— START OF GIVEN ENTRIES —

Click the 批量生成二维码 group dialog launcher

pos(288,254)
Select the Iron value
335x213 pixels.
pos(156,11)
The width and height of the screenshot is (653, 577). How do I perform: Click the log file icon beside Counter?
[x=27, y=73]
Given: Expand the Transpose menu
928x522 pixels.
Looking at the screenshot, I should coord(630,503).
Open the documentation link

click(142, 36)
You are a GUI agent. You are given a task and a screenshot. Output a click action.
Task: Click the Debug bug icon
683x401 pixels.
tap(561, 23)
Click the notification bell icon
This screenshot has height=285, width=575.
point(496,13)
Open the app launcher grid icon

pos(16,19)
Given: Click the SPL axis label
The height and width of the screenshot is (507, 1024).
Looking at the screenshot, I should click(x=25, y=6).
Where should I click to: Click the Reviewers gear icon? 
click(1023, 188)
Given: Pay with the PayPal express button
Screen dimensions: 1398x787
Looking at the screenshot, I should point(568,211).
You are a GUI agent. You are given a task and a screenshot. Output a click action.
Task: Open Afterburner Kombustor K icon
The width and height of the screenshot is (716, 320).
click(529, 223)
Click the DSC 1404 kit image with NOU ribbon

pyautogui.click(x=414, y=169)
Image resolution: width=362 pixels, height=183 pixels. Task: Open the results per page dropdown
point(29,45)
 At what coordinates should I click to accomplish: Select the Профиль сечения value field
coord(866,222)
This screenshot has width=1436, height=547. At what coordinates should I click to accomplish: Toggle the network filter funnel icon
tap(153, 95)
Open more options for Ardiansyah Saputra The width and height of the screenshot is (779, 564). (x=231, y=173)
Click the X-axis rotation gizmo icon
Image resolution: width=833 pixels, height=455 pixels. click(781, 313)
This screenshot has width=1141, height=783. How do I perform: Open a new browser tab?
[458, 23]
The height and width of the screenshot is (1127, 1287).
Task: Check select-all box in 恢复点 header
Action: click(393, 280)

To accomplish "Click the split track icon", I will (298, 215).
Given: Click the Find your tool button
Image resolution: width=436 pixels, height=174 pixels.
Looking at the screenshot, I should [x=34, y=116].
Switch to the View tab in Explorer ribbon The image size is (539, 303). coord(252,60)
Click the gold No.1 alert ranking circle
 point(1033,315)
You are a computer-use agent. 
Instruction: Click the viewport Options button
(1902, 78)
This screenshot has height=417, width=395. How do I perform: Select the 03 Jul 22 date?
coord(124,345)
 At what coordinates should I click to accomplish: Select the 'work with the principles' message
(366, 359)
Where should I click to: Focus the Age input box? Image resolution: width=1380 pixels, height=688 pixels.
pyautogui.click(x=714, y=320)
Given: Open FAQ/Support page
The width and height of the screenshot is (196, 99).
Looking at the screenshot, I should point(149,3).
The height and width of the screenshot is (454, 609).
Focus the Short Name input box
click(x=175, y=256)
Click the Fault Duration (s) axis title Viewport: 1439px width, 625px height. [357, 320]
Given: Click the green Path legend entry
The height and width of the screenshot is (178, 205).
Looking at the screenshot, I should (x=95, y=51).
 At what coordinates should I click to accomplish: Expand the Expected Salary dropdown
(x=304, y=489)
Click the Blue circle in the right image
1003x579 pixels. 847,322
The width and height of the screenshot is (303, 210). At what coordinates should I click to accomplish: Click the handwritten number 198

— END OF GIVEN ENTRIES —

TASK BRIEF
Reproduce the items above verbatim, line for line.

SOLUTION
Click the 批量生成二维码 group dialog launcher

pos(288,254)
Select the Iron value
335x213 pixels.
pos(156,11)
The width and height of the screenshot is (653, 577). How do I perform: Click the log file icon beside Counter?
[x=27, y=73]
Given: Expand the Transpose menu
928x522 pixels.
Looking at the screenshot, I should coord(630,503).
Open the documentation link

click(142, 36)
You are a GUI agent. You are given a task and a screenshot. Output a click action.
Task: Click the Debug bug icon
683x401 pixels.
tap(561, 23)
Click the notification bell icon
This screenshot has height=285, width=575.
point(496,13)
Open the app launcher grid icon

pos(16,19)
Given: Click the SPL axis label
The height and width of the screenshot is (507, 1024).
Looking at the screenshot, I should click(x=25, y=6).
Where should I click to: Click the Reviewers gear icon? 
click(1023, 188)
Given: Pay with the PayPal express button
Screen dimensions: 1398x787
Looking at the screenshot, I should point(568,211).
You are a GUI agent. You are given a task and a screenshot. Output a click action.
Task: Open Afterburner Kombustor K icon
The width and height of the screenshot is (716, 320).
click(529, 223)
Click the DSC 1404 kit image with NOU ribbon

pyautogui.click(x=414, y=169)
Image resolution: width=362 pixels, height=183 pixels. Task: Open the results per page dropdown
point(29,45)
 At what coordinates should I click to accomplish: Select the Профиль сечения value field
coord(866,222)
This screenshot has width=1436, height=547. At what coordinates should I click to accomplish: Toggle the network filter funnel icon
tap(153, 95)
Open more options for Ardiansyah Saputra The width and height of the screenshot is (779, 564). (x=231, y=173)
Click the X-axis rotation gizmo icon
Image resolution: width=833 pixels, height=455 pixels. click(781, 313)
This screenshot has width=1141, height=783. How do I perform: Open a new browser tab?
[458, 23]
The height and width of the screenshot is (1127, 1287).
Task: Check select-all box in 恢复点 header
Action: click(393, 280)

To accomplish "Click the split track icon", I will (298, 215).
Given: Click the Find your tool button
Image resolution: width=436 pixels, height=174 pixels.
Looking at the screenshot, I should [x=34, y=116].
Switch to the View tab in Explorer ribbon The image size is (539, 303). coord(252,60)
Click the gold No.1 alert ranking circle
 point(1033,315)
You are a computer-use agent. 
Instruction: Click the viewport Options button
(1902, 78)
This screenshot has height=417, width=395. How do I perform: Select the 03 Jul 22 date?
coord(124,345)
 At what coordinates should I click to accomplish: Select the 'work with the principles' message
(366, 359)
Where should I click to: Focus the Age input box? Image resolution: width=1380 pixels, height=688 pixels.
pyautogui.click(x=714, y=320)
Given: Open FAQ/Support page
The width and height of the screenshot is (196, 99).
Looking at the screenshot, I should point(149,3).
The height and width of the screenshot is (454, 609).
Focus the Short Name input box
click(x=175, y=256)
Click the Fault Duration (s) axis title Viewport: 1439px width, 625px height. [357, 320]
Given: Click the green Path legend entry
The height and width of the screenshot is (178, 205).
Looking at the screenshot, I should (x=95, y=51).
 At what coordinates should I click to accomplish: Expand the Expected Salary dropdown
(x=304, y=489)
Click the Blue circle in the right image
1003x579 pixels. 847,322
The width and height of the screenshot is (303, 210). At what coordinates should I click to accomplish: Click the handwritten number 198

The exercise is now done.